With the digital transformation, companies are seeing their data flows intensifying. “Data is the foundation on which companies create value and improve interactions with users, whether they are internal employees or customers and partners,” explains Thomas Le Clerc, B2B Product Manager Cybersecurity at Orange.

However, the strong growth in internal and external data flows in companies has not escaped the notice of cybercriminals. Data offers criminals additional opportunities, leading to an increase in cyberattacks. Faced with these new digital-related realities, companies have to set up new business infrastructures and work out adapted and constantly developing cybersecurity strategies.

The importance of assessments

“The IT security strategy is based on three pillars: governance, management and operations,” says Le Clerc. “Each of these three pillars must be able to adapt in line with the company’s strategic planning, the impact on IT, the threat landscape and the technological evolution.”

Assessments – whether one-off or recurrent – play a crucial role, in that they help an organisation to better master its risks in an evolving environment. “Such assessments enable companies to keep their cybersecurity strategy up to date,” notes Le Clerc. “In addition, they offer decision-makers – who are not always experts – an independent overview of their exposure to cyber risks, allowing them to develop a strategy based on these risks. Companies also do them for reasons external to their organisation, since such assessments or security audits are increasingly among the conditions that must be fulfilled in order to work with other commercial partners.”

What types of assessment?

Orange essentially offers three types of assessment, each with a specific purpose:

• Security maturity assessment: analysis of your governance and evaluation of your level of maturity compared to sector best practice. You then receive recommendations for improving your security.
• Penetration testing: identification and exploitation of vulnerabilities in your protection and detection systems to improve your operational excellence and resilience.
• Infrastructure assessment: mapping of all the assets in the environment and recommendations for optimising their performance and security.

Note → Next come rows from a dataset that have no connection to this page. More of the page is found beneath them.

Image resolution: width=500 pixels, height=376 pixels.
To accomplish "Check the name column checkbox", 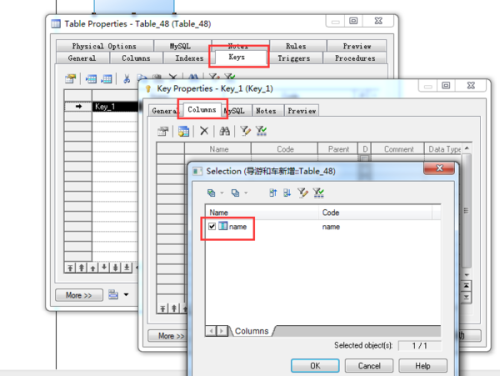I will [x=212, y=226].
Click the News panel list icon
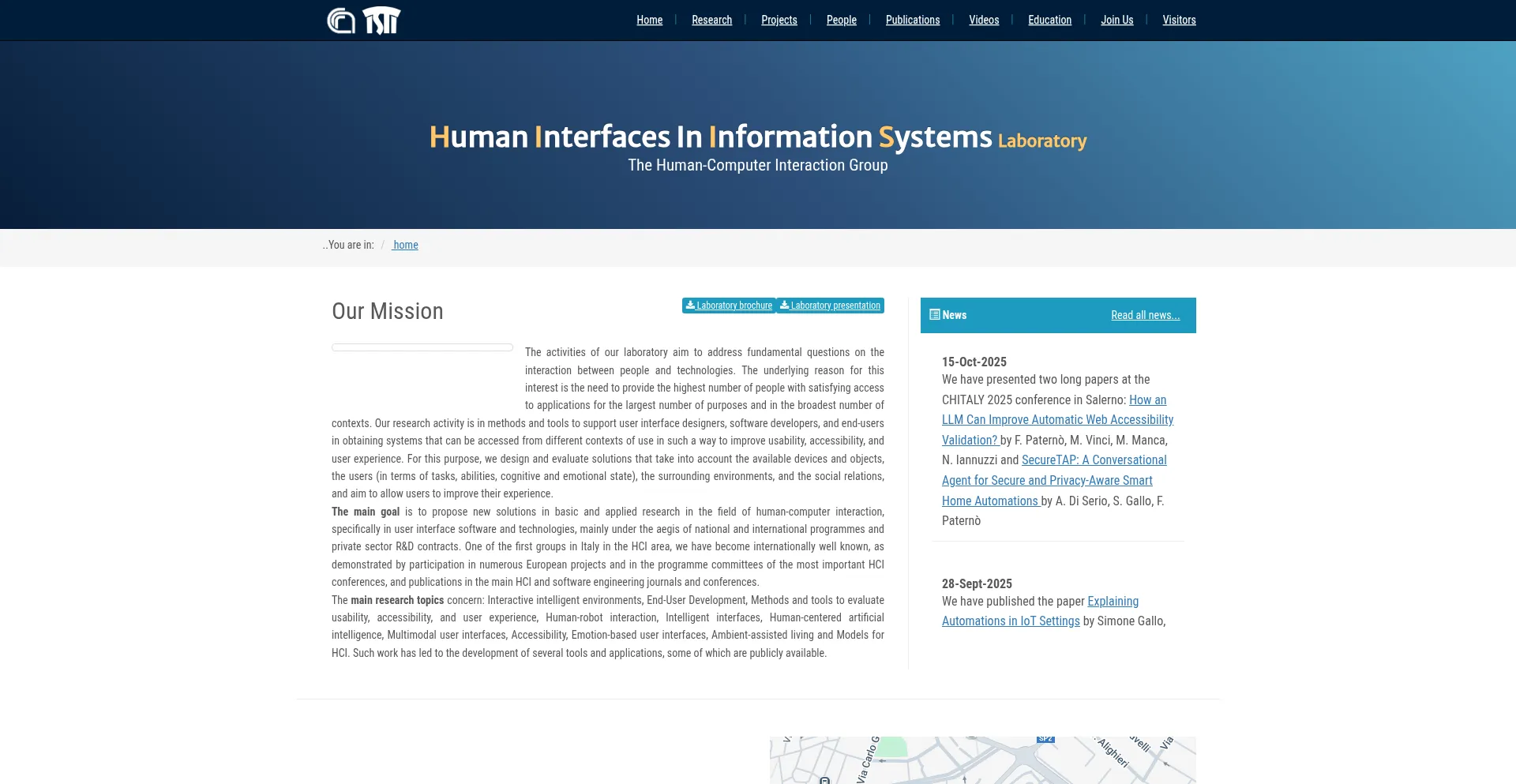This screenshot has width=1516, height=784. tap(934, 315)
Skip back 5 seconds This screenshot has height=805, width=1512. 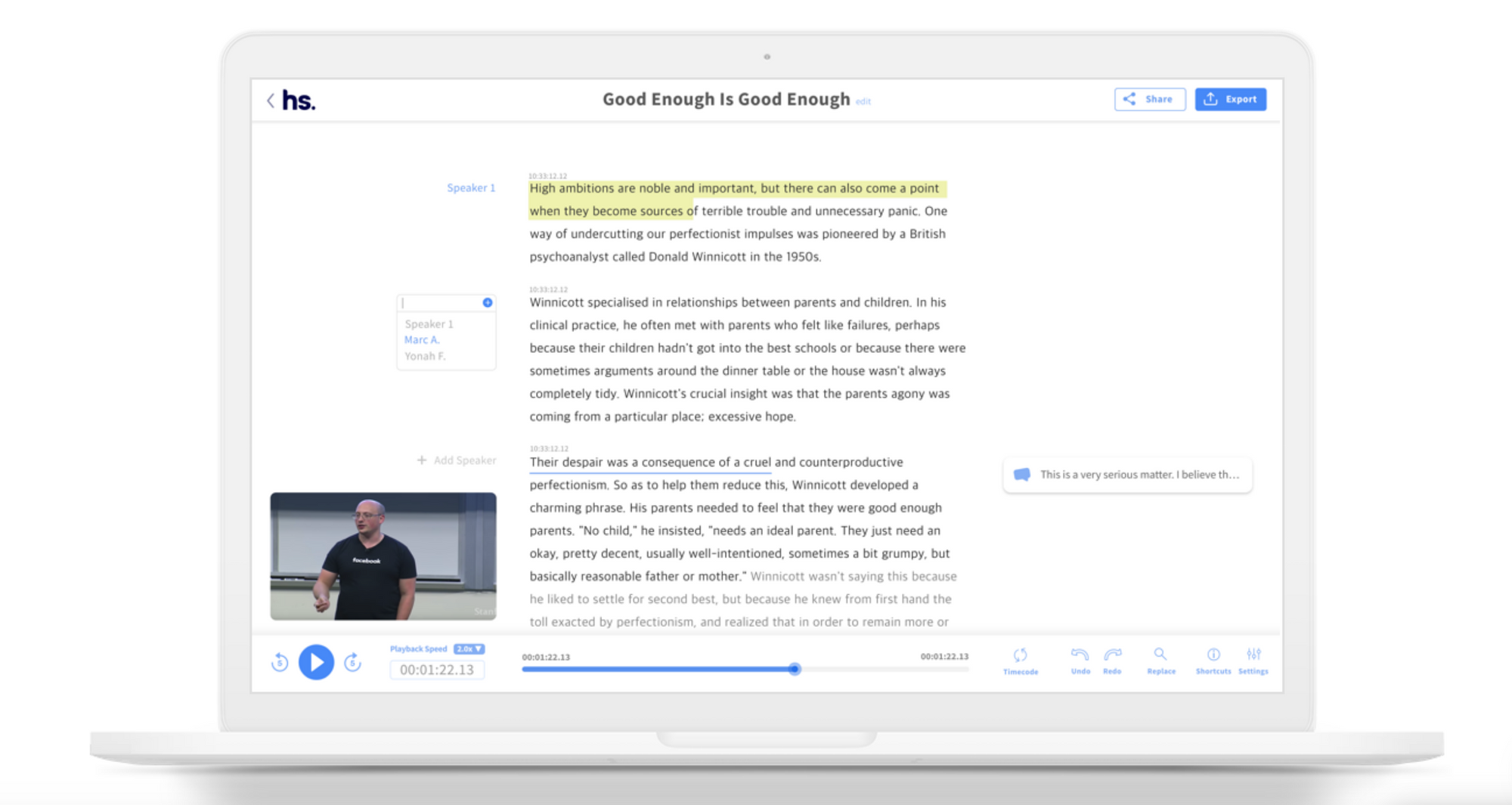[x=280, y=663]
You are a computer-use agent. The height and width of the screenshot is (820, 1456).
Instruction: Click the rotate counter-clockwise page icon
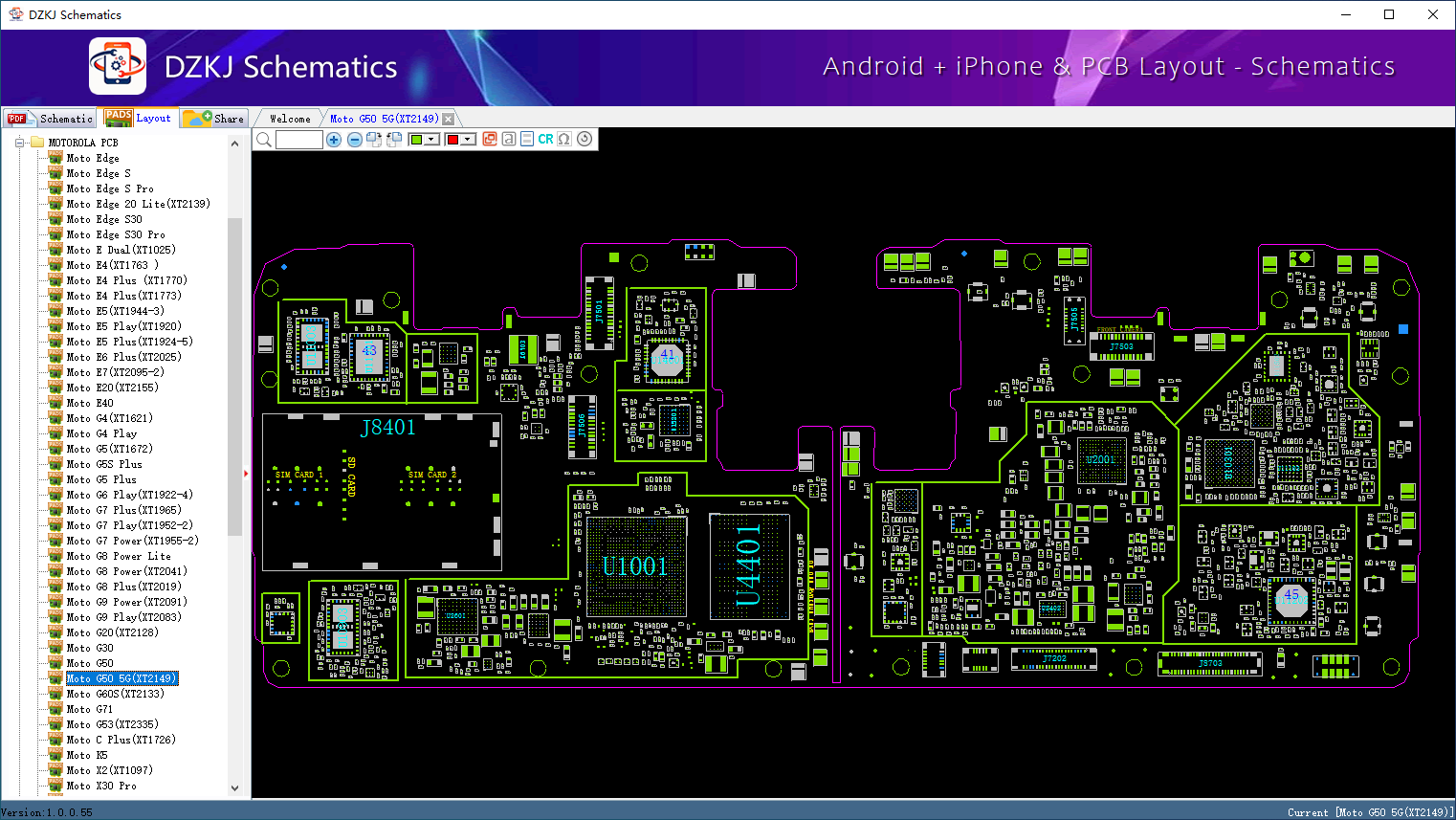point(393,140)
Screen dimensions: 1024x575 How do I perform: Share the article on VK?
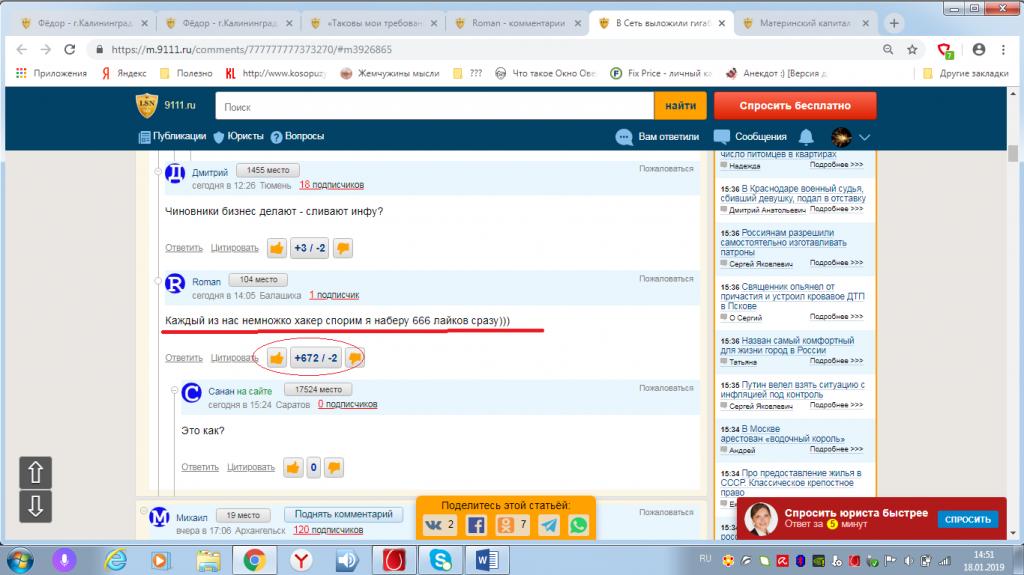[432, 525]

Beyond these three approaches, Orange also proposes other types of evaluation, notably a risk impact assessment to evaluate the potential impact of an identified risk on business continuity, as well as vulnerability scanning to help the organisation structure patching operations.

Check-up

“Today, Belgian companies are demonstrating more and more maturity in regard of IT security,” says Thomas Le Clerc. “They are clearly aware of the importance of such assessments in identifying their risks as well as in being able to evaluate their impact and prioritise them.”